Begin Stored rows

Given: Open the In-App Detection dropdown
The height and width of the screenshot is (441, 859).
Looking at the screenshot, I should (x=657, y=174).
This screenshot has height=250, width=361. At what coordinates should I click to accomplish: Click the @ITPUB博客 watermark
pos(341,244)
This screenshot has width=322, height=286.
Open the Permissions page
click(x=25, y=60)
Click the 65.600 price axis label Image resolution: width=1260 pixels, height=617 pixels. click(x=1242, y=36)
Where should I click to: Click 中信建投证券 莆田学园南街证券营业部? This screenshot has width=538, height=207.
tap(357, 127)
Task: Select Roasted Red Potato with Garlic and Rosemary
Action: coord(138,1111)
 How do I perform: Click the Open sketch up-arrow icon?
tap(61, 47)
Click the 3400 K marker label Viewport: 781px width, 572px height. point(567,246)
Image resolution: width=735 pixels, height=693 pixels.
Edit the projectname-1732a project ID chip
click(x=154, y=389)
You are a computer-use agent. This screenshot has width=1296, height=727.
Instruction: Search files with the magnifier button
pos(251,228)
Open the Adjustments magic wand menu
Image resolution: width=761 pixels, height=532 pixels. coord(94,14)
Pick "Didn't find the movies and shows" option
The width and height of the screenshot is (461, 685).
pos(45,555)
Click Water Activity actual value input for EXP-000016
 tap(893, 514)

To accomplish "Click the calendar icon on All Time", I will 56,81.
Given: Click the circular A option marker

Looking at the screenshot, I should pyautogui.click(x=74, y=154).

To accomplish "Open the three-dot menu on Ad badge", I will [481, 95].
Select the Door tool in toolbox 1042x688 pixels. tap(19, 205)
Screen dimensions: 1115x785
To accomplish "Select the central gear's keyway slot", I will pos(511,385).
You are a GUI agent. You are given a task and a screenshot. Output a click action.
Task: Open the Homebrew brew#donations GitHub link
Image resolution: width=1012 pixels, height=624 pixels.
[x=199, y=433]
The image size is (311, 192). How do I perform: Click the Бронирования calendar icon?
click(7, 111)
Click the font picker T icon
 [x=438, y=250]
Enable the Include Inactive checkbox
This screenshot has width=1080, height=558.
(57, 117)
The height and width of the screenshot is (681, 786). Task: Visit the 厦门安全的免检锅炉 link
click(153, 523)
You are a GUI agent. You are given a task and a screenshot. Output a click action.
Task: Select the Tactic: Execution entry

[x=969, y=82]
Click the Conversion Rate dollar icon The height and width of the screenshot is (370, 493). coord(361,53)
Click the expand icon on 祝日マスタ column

End Stored rows

• _What you are asked to do_: Rewrite all of the records above as a numbered list, leaving out the blank lines.

• _Task result_:
1. Given: Open the In-App Detection dropdown
2. The height and width of the screenshot is (441, 859).
3. Looking at the screenshot, I should (x=657, y=174).
4. This screenshot has height=250, width=361. At what coordinates should I click to accomplish: Click the @ITPUB博客 watermark
5. pos(341,244)
6. This screenshot has width=322, height=286.
7. Open the Permissions page
8. click(x=25, y=60)
9. Click the 65.600 price axis label Image resolution: width=1260 pixels, height=617 pixels. click(x=1242, y=36)
10. Where should I click to: Click 中信建投证券 莆田学园南街证券营业部? This screenshot has width=538, height=207.
11. tap(357, 127)
12. Task: Select Roasted Red Potato with Garlic and Rosemary
13. Action: coord(138,1111)
14.  How do I perform: Click the Open sketch up-arrow icon?
15. tap(61, 47)
16. Click the 3400 K marker label Viewport: 781px width, 572px height. point(567,246)
17. Image resolution: width=735 pixels, height=693 pixels.
18. Edit the projectname-1732a project ID chip
19. click(x=154, y=389)
20. You are a computer-use agent. This screenshot has width=1296, height=727.
21. Instruction: Search files with the magnifier button
22. pos(251,228)
23. Open the Adjustments magic wand menu
24. Image resolution: width=761 pixels, height=532 pixels. coord(94,14)
25. Pick "Didn't find the movies and shows" option
26. The width and height of the screenshot is (461, 685).
27. pos(45,555)
28. Click Water Activity actual value input for EXP-000016
29.  tap(893, 514)
30. To accomplish "Click the calendar icon on All Time", I will 56,81.
31. Given: Click the circular A option marker
32. Looking at the screenshot, I should pyautogui.click(x=74, y=154).
33. To accomplish "Open the three-dot menu on Ad badge", I will [481, 95].
34. Select the Door tool in toolbox 1042x688 pixels. tap(19, 205)
35. Screen dimensions: 1115x785
36. To accomplish "Select the central gear's keyway slot", I will pos(511,385).
37. You are a GUI agent. You are given a task and a screenshot. Output a click action.
38. Task: Open the Homebrew brew#donations GitHub link
39. Image resolution: width=1012 pixels, height=624 pixels.
40. [x=199, y=433]
41. The image size is (311, 192). How do I perform: Click the Бронирования calendar icon?
42. click(7, 111)
43. Click the font picker T icon
44.  [x=438, y=250]
45. Enable the Include Inactive checkbox
46. This screenshot has width=1080, height=558.
47. (57, 117)
48. The height and width of the screenshot is (681, 786). Task: Visit the 厦门安全的免检锅炉 link
49. click(153, 523)
50. You are a GUI agent. You are given a task and a screenshot. Output a click action.
51. Task: Select the Tactic: Execution entry
52. [x=969, y=82]
53. Click the Conversion Rate dollar icon The height and width of the screenshot is (370, 493). coord(361,53)
54. Click the expand icon on 祝日マスタ column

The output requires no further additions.